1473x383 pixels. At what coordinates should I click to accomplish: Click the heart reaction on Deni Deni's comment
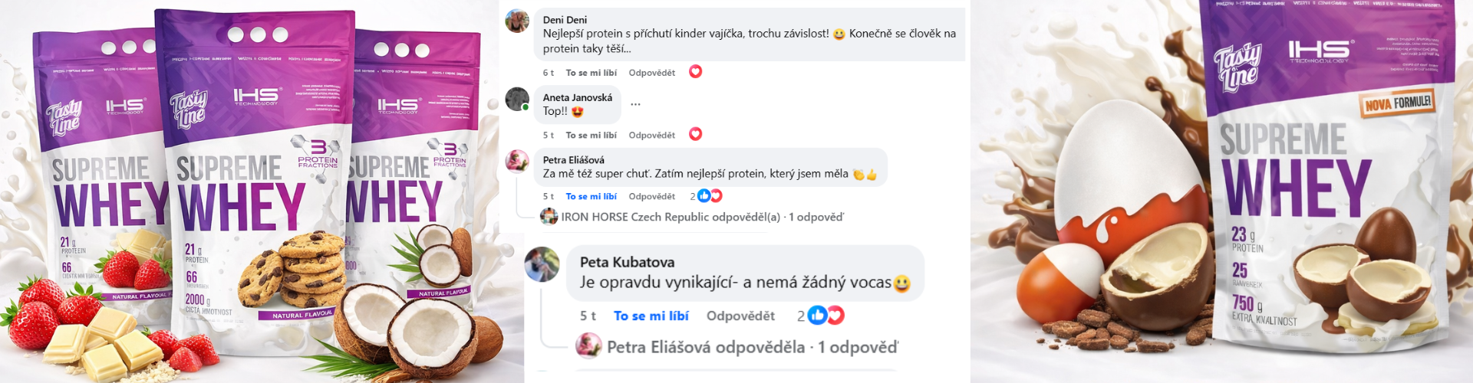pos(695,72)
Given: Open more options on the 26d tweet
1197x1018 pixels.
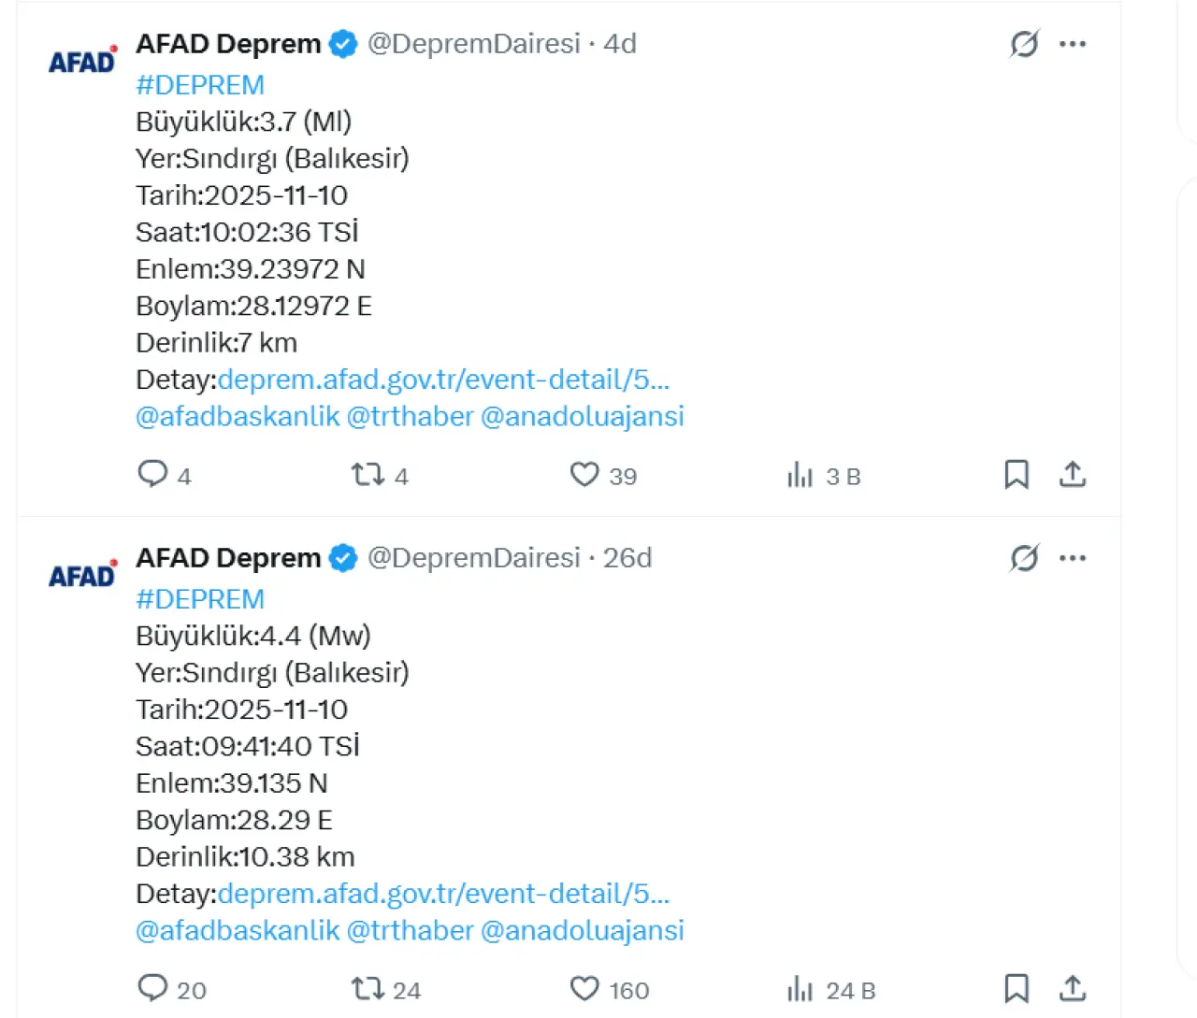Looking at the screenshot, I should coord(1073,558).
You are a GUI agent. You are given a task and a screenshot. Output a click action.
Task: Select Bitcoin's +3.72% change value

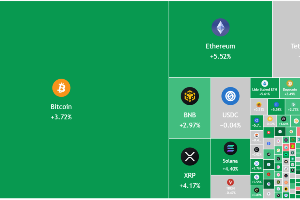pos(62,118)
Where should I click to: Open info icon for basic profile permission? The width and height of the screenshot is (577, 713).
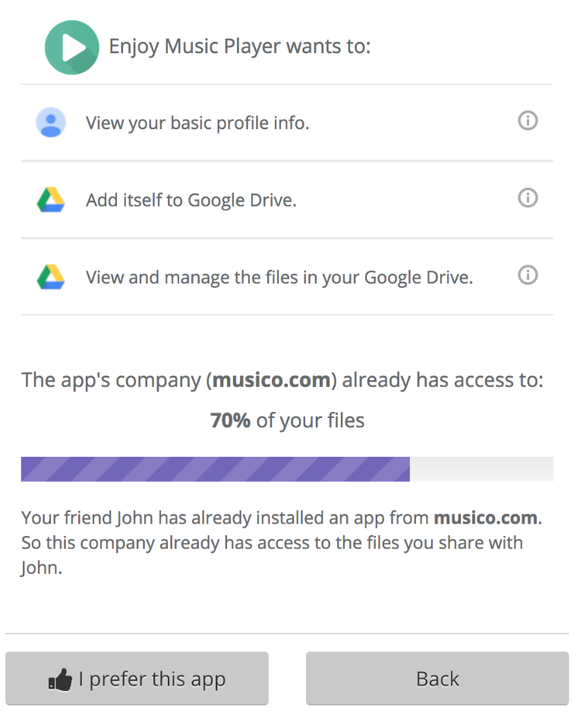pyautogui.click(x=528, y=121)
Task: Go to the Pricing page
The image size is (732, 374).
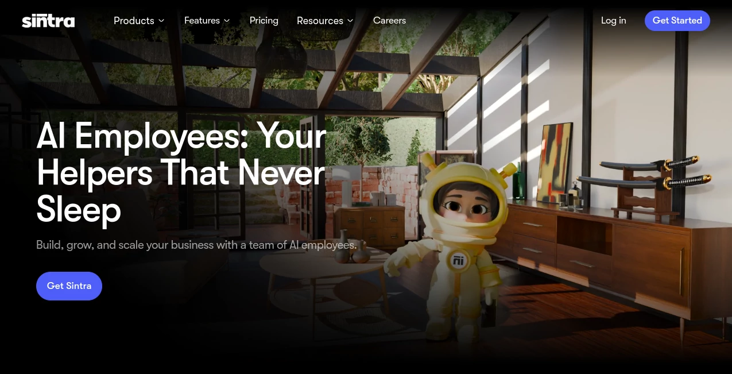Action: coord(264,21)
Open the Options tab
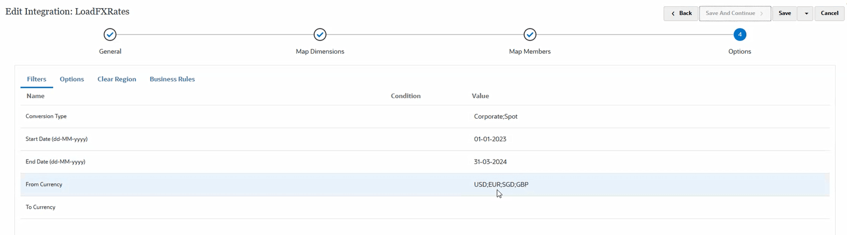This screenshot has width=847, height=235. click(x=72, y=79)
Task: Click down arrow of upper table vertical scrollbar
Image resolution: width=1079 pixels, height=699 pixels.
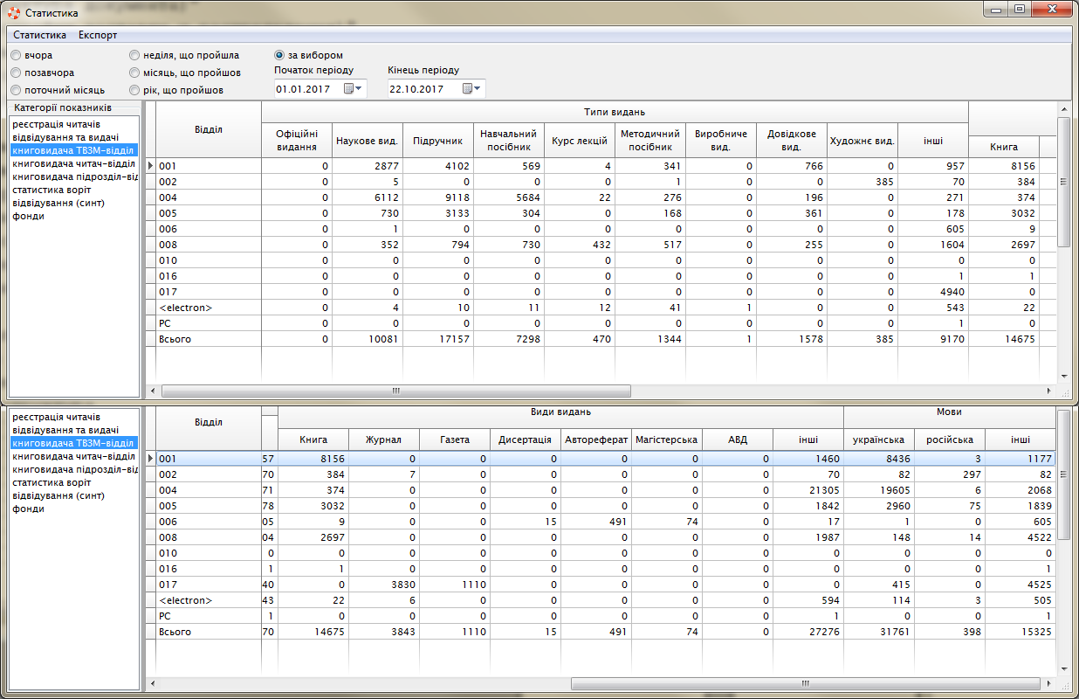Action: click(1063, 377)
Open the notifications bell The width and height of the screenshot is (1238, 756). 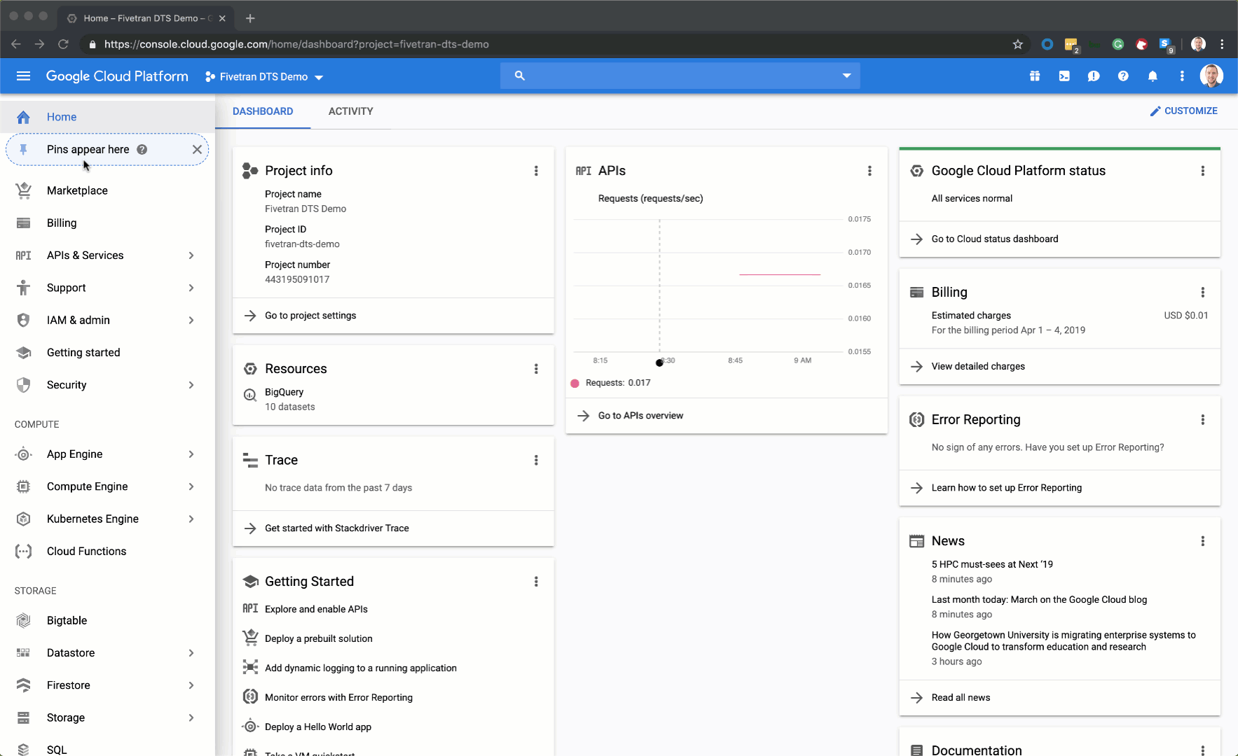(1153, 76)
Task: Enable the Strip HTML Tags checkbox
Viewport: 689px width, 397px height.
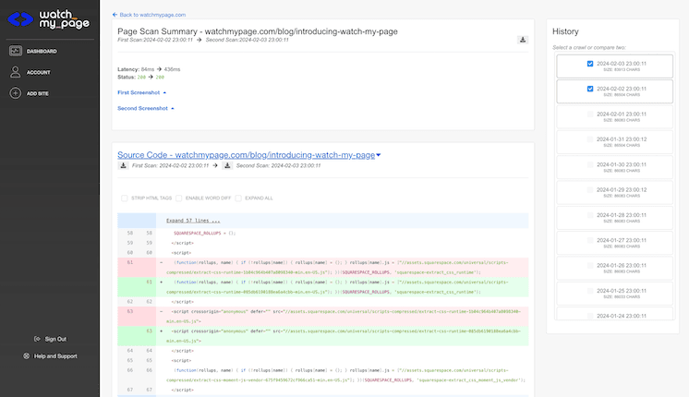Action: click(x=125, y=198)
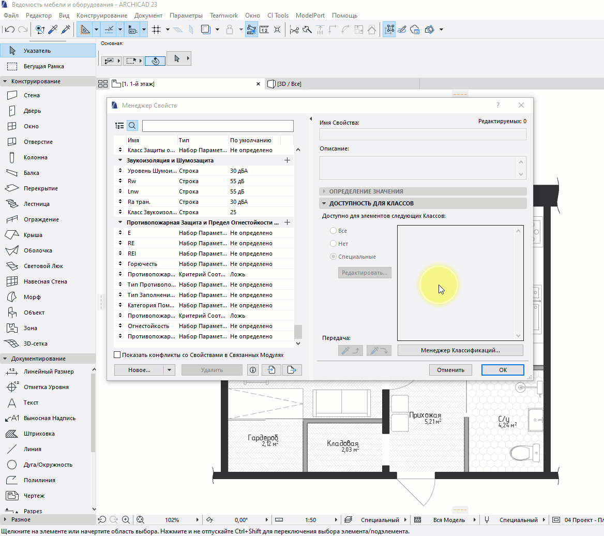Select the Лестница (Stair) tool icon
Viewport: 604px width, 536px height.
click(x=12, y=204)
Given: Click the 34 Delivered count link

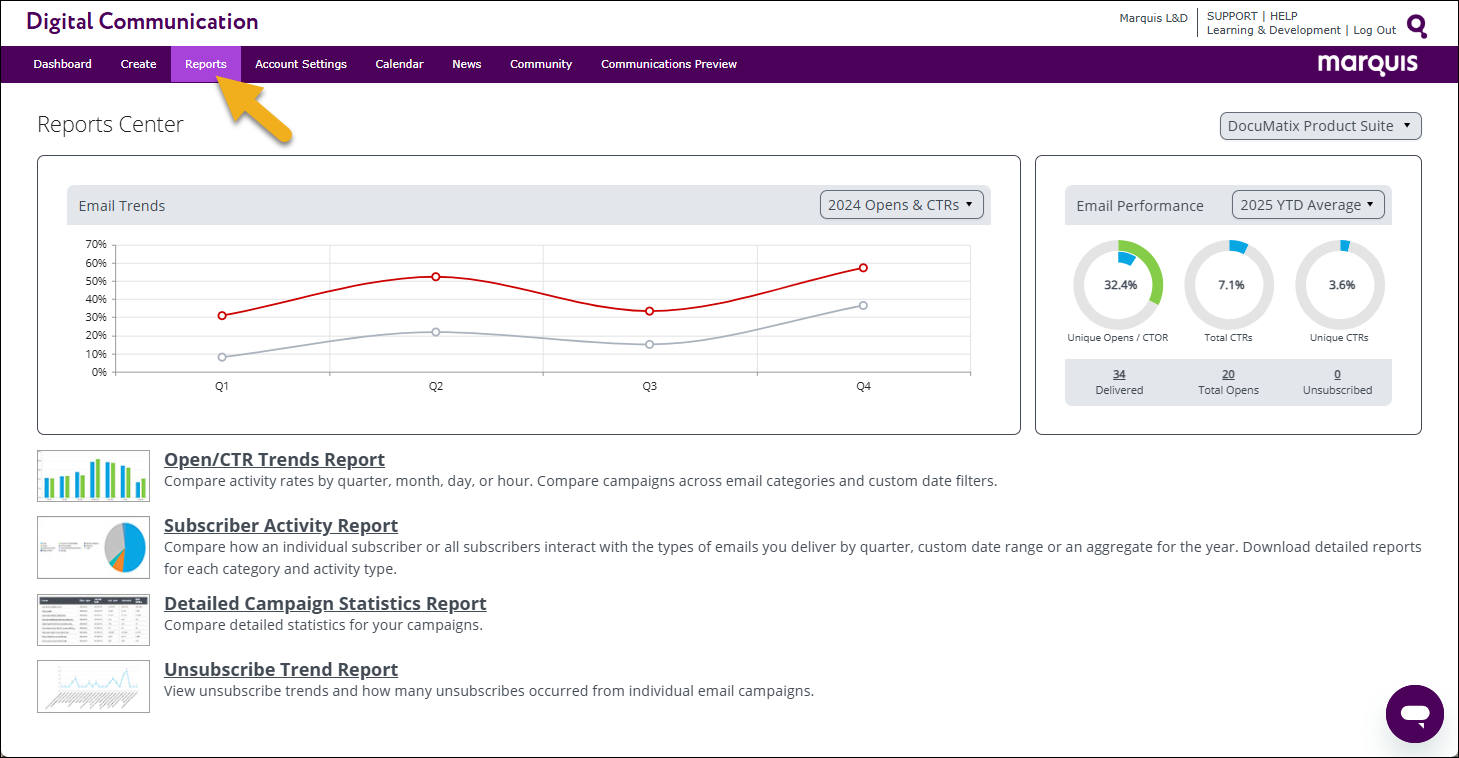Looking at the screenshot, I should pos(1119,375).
____________________
TASK »
Nothing but the lines from the one with "Viewport: 689px width, 397px height." through the last line of the material above should appear in the answer, each copied exactly, with no pictures.

YOUR SOLUTION »
Viewport: 689px width, 397px height.
Action: click(x=125, y=198)
Select the Лестница (Stair) tool icon
Viewport: 604px width, 536px height.
click(x=12, y=204)
Given: Click the 34 Delivered count link

Looking at the screenshot, I should pos(1119,375).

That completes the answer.